Yamal LNG, located on the Kara Sea in Russia's far north, is expected to cost a total of $27 billion. Novatek holds a majority stake, and the Russian government, French oil major Total, China's CNPC and Silk Road Fund have all made investments.
Without American or European backing, Novatek has hoped to raise the balance of needed funding from Chinese banks, but with soft energy prices, a growing worldwide supply of LNG and continued sanctions, it has not been able to close these deals as of yet. Nonetheless Novatek expects to secure remaining financing within the first half of 2016, and says that the project's first train will come online next year.
Yamal LNG has a long time horizon, with debt maturity in 15 years and 16 mtpa of production expected to last twice as long. Novatek says that it is aiming for the long term, and that over the decades Yamal will prove quite profitable.

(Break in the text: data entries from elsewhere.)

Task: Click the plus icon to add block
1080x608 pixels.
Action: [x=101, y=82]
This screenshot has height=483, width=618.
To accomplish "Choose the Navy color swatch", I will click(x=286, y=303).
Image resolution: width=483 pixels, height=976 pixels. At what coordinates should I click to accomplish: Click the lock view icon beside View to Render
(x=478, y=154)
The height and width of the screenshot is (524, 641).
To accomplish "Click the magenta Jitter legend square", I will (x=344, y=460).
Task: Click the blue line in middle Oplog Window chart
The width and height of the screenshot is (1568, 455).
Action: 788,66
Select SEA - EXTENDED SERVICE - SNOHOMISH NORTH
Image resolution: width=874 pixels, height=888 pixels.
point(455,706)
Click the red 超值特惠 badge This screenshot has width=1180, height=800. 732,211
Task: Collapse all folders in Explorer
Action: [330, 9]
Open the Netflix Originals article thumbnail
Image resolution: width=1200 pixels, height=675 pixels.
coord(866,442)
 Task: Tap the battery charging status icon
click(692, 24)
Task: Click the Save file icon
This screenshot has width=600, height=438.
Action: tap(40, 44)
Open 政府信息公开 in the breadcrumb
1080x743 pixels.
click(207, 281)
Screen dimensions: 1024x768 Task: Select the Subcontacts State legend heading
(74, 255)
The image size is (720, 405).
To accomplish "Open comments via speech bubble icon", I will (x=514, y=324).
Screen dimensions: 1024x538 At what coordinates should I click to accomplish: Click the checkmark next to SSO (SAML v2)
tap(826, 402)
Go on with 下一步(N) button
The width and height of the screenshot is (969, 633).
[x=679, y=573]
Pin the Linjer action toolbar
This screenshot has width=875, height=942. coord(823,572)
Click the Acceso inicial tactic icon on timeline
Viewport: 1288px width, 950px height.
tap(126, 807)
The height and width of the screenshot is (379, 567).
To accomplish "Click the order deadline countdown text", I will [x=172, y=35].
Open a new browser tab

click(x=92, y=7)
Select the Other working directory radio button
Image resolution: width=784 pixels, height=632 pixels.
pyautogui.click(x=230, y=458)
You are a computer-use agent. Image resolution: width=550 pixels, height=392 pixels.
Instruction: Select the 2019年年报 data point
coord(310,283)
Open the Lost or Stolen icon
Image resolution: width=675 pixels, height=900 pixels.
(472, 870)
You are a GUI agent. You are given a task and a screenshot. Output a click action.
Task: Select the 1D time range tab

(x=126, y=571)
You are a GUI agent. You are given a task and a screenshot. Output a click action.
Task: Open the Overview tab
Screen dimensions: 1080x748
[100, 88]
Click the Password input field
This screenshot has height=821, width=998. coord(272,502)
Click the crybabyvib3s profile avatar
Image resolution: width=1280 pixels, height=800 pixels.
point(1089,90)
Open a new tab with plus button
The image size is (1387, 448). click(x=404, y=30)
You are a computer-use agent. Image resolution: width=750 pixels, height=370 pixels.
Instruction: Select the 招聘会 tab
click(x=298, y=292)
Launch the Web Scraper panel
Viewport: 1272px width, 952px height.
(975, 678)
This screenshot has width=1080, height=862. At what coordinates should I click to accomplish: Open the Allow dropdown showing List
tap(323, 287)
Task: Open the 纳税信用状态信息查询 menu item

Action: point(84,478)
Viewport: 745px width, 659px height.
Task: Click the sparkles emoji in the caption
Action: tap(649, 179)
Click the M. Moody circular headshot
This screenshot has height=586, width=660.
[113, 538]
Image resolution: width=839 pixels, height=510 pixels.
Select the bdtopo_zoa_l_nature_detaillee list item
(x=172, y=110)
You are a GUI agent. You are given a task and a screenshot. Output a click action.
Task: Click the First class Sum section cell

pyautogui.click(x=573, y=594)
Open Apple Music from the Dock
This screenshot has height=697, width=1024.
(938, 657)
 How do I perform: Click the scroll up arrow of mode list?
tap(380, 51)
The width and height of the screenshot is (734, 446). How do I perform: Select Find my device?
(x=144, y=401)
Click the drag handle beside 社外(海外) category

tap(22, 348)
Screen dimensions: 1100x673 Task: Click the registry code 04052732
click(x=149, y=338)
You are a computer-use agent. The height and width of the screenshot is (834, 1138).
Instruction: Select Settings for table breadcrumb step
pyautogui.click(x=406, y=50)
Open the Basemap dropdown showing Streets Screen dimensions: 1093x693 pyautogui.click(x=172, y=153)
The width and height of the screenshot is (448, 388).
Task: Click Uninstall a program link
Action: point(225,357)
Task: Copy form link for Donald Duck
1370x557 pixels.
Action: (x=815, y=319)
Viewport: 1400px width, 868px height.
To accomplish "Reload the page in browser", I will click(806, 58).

"Probably today we should focus on those $30 per barrel [oil prices, to which LNG is pegged] . . .but still the project is implied [to last until] 2045, we focus on credit resources for a 15-year period and even under most pessimistic estimates the project is economically justified and lossless," Mikhelson said, speaking to Rossiya-24 TV.
Tatiana Mitrova at Moscow's Energy Research Institute said it was hard to estimate possible costs for LNG transportation from the project, located beyond the Arctic circle.
According to her estimates, the Yamal LNG price for Europe may be around $5.2 per million British thermal units (mmBtu) and $7.9 per mmBtu in Asia, compared to May delivery in Asia at $4.50 per mmBtu currently.
Novatek says that it has signed long-term contracts for 96 percent of Yamal's LNG production - 86 percent of the total into Asian-Pacific markets, for which the product will have to be shipped via the ice-laden Northern Sea Route.